Part of a data file:

--------

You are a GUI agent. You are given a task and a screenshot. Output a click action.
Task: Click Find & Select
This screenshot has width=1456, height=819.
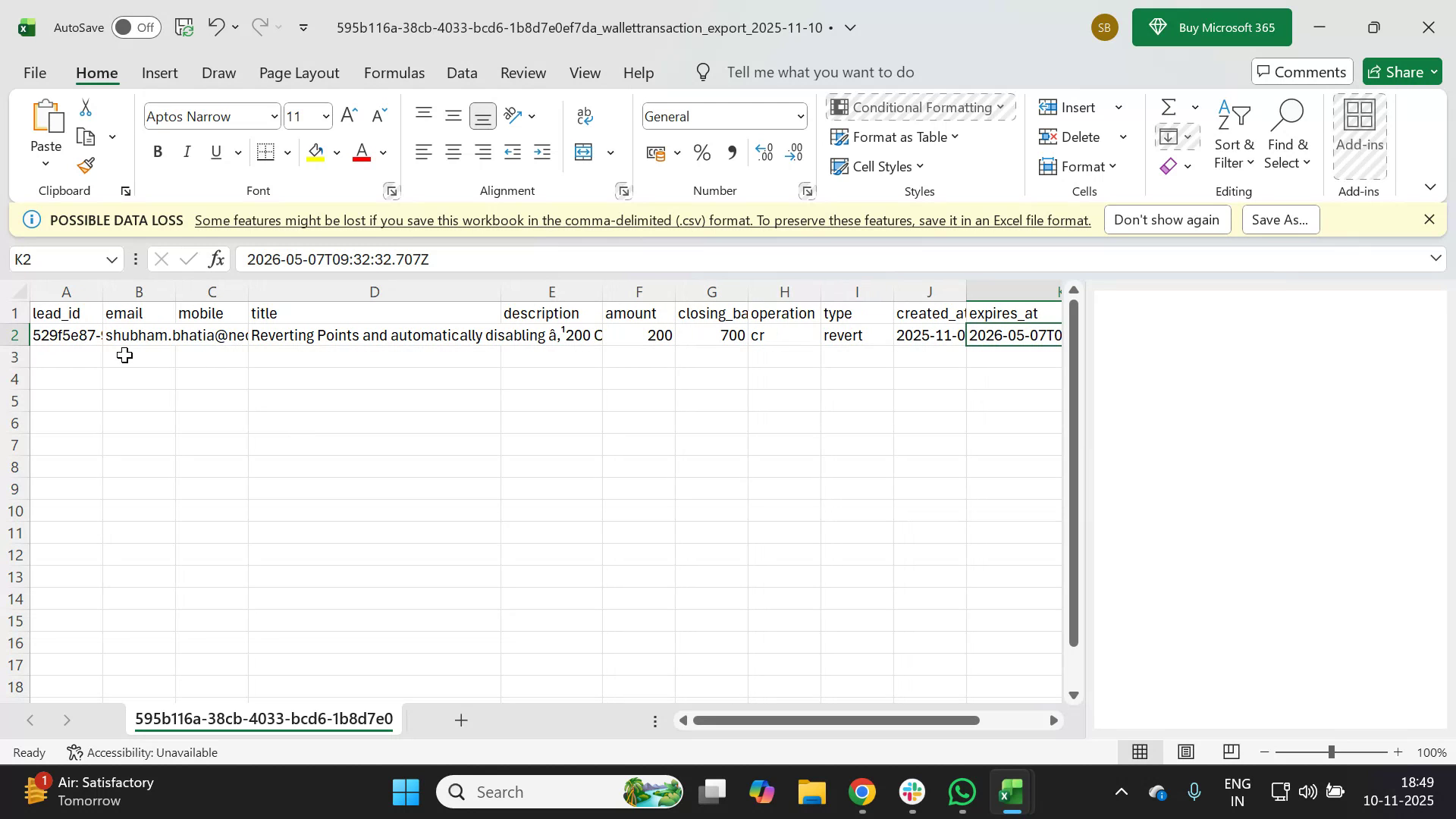[1288, 136]
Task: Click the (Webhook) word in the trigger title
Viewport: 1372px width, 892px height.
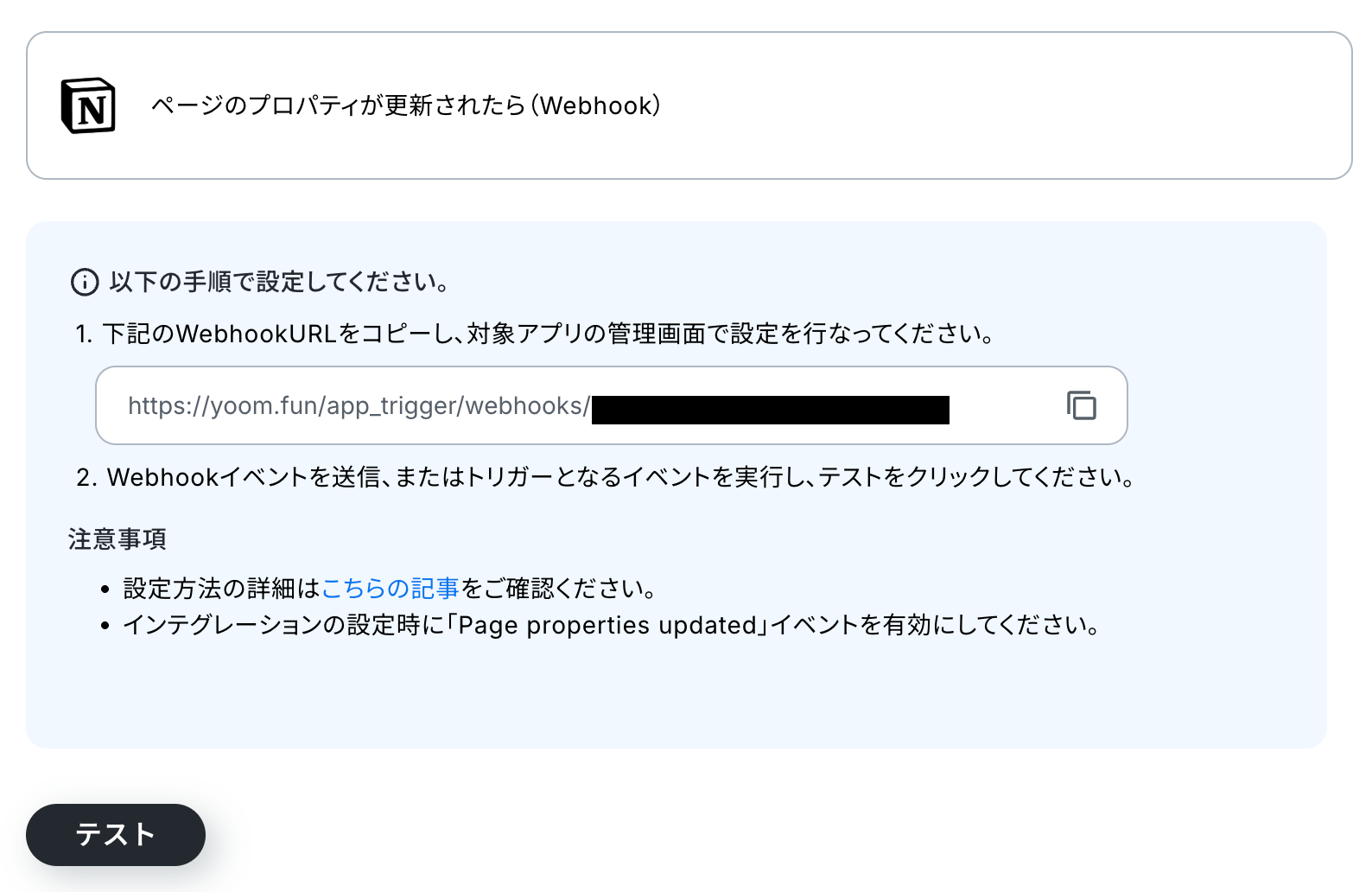Action: [x=596, y=105]
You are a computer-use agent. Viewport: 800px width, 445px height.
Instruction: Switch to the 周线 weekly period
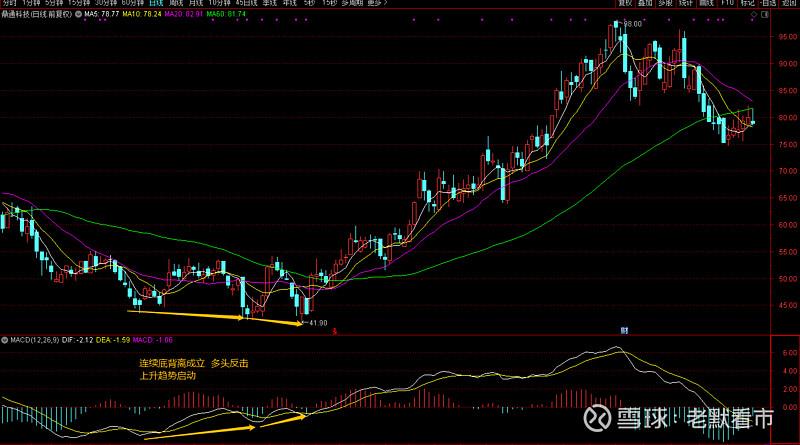[x=177, y=5]
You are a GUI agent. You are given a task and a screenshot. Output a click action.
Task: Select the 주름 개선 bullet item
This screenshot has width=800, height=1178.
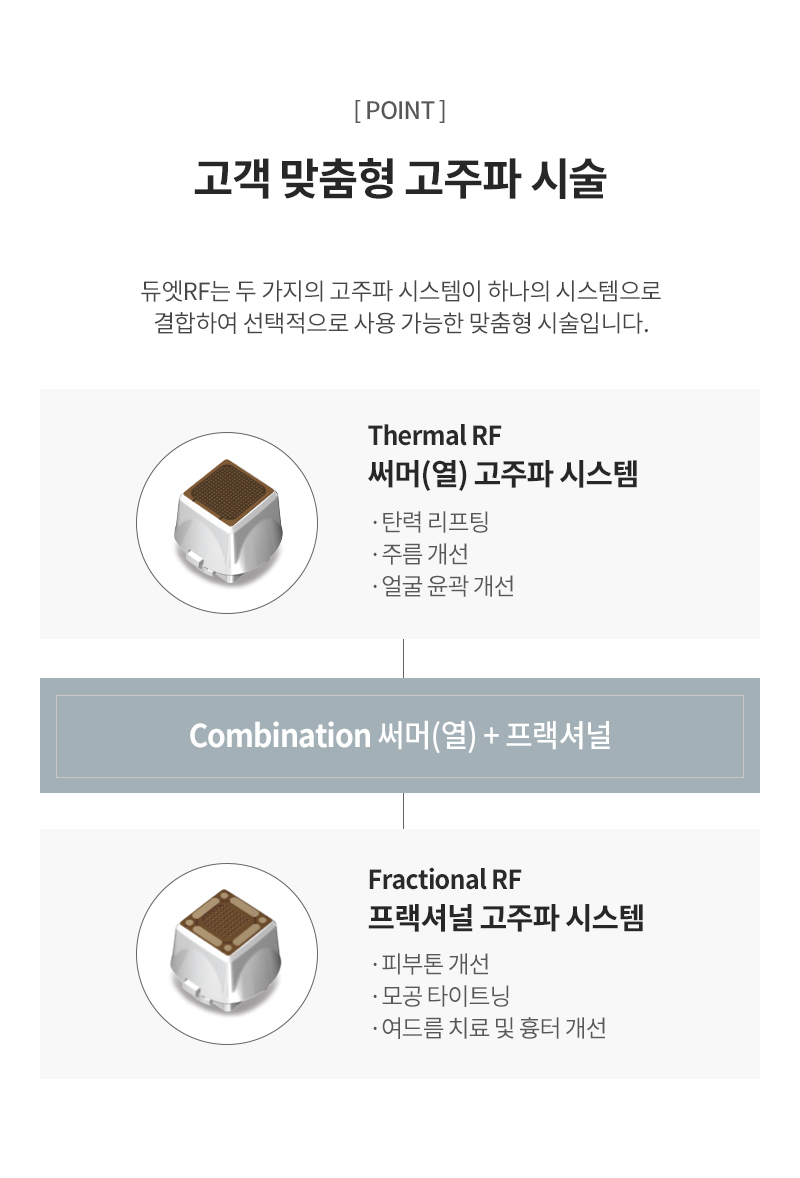click(421, 554)
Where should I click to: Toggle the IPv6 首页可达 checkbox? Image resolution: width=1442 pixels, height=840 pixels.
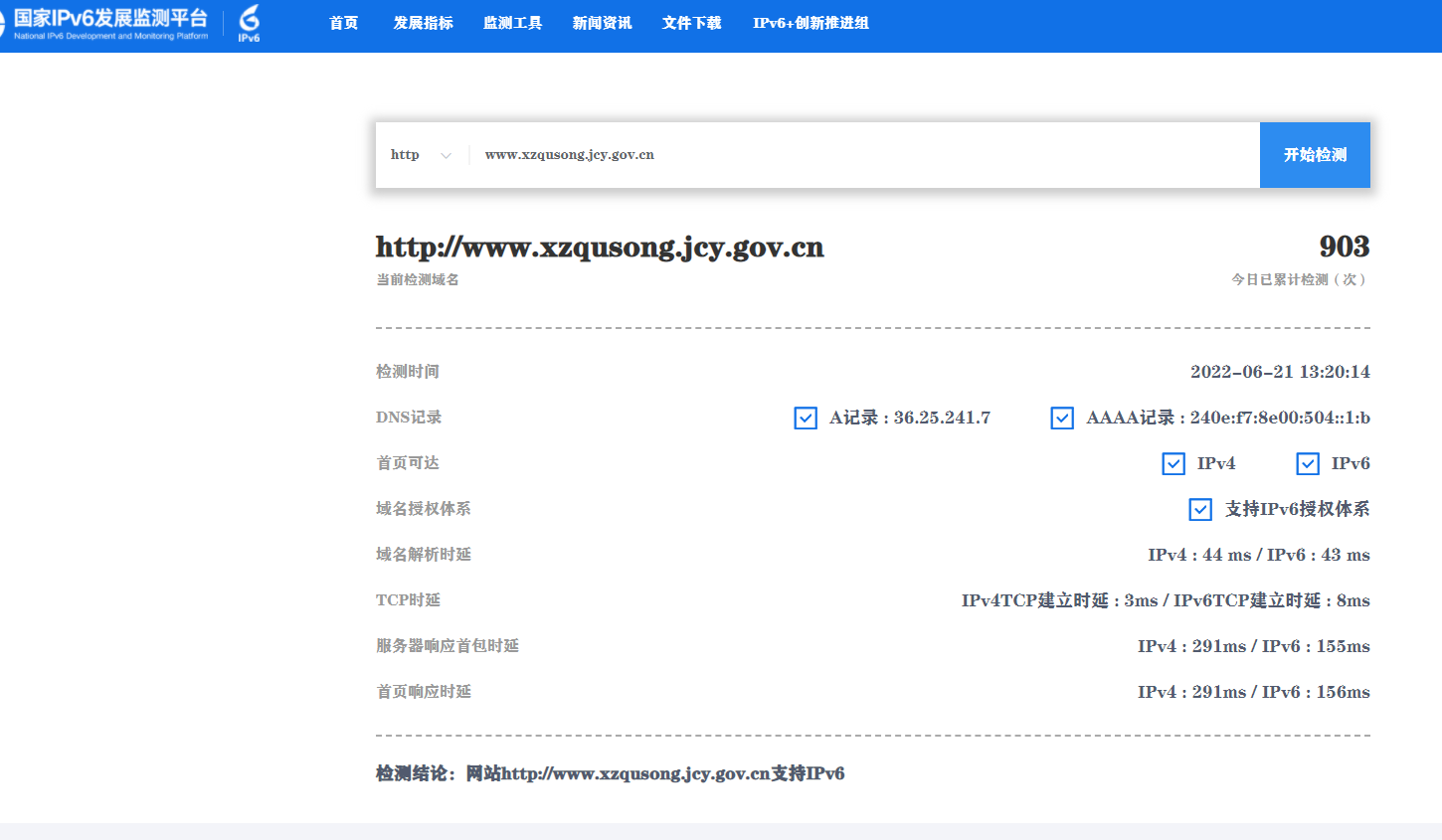[1308, 464]
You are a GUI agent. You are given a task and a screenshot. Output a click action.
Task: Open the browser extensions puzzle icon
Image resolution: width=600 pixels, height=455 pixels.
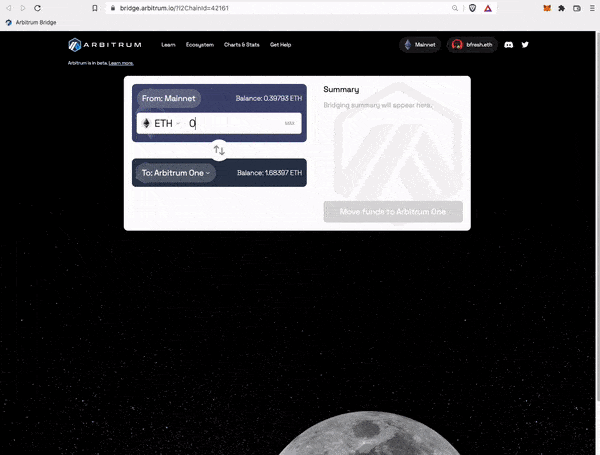coord(561,8)
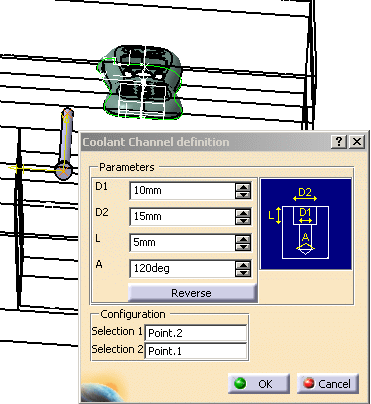Click the L field showing 5mm
This screenshot has width=371, height=404.
click(x=182, y=243)
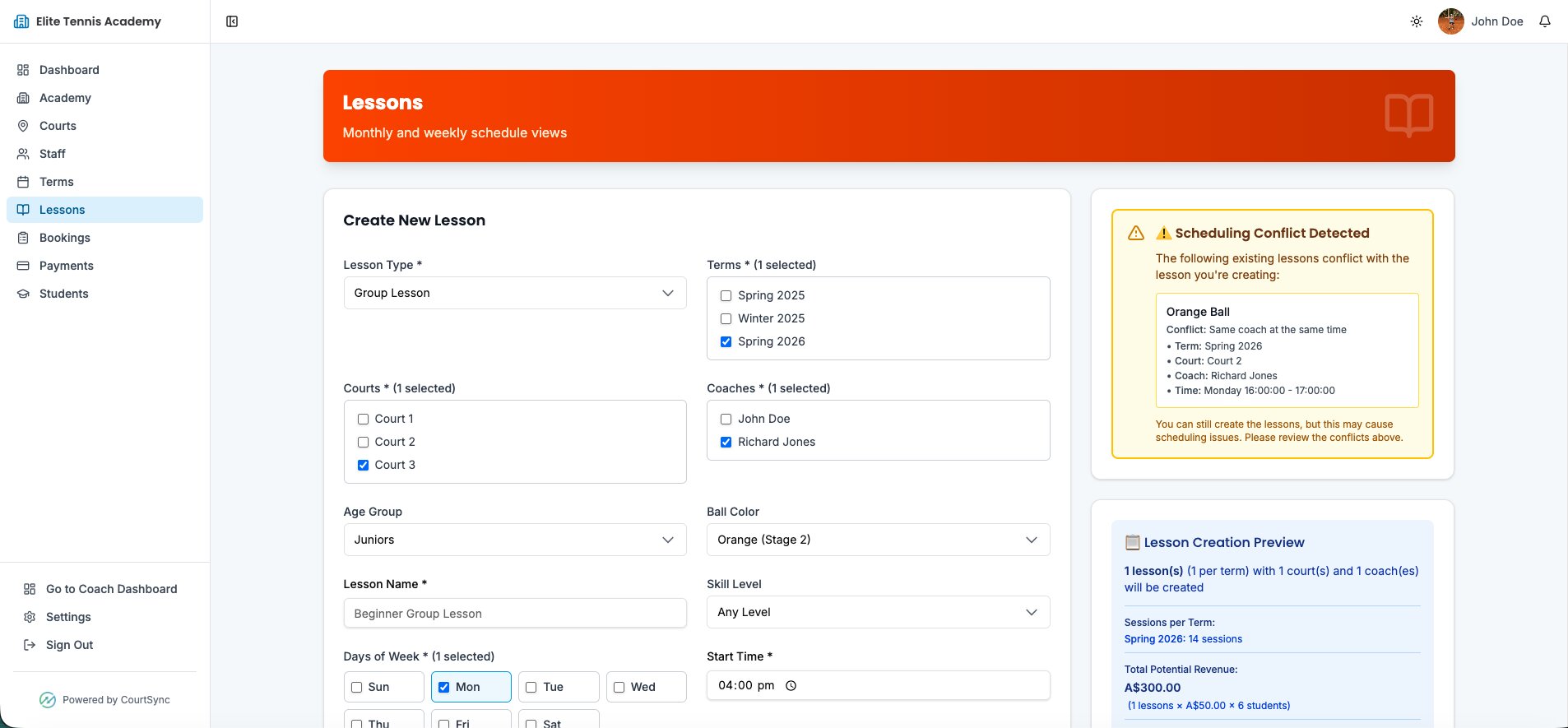The width and height of the screenshot is (1568, 728).
Task: Go to Coach Dashboard link
Action: (x=111, y=589)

--------

→ Job
Recast the rows above as a numbered list, one line per item, and omit any blank lines. Leave the pictures out of the answer.

→ Full output
1. You are a GUI agent. You are given a task and a screenshot. Output a click action.
2. Task: Click Find & Select
3. This screenshot has width=1456, height=819.
4. [1288, 136]
5. Task: Click the (Webhook) word in the trigger title
6. Viewport: 1372px width, 892px height.
7. Action: [x=596, y=105]
8. You are a computer-use agent. Viewport: 800px width, 445px height.
9. Instruction: Switch to the 周线 weekly period
10. [x=177, y=5]
11. You are a GUI agent. You are given a task and a screenshot. Output a click action.
12. Task: Select the 주름 개선 bullet item
13. This screenshot has width=800, height=1178.
14. click(421, 554)
15. Where should I click to: Toggle the IPv6 首页可达 checkbox? Image resolution: width=1442 pixels, height=840 pixels.
16. [1308, 464]
17. You are a GUI agent. You are given a task and a screenshot. Output a click action.
18. Task: Open the browser extensions puzzle icon
19. Image resolution: width=600 pixels, height=455 pixels.
20. coord(561,8)
21. Click the L field showing 5mm
22. This screenshot has width=371, height=404.
23. click(x=182, y=243)
24. The width and height of the screenshot is (1568, 728).
25. Task: Go to Coach Dashboard link
26. Action: (x=111, y=589)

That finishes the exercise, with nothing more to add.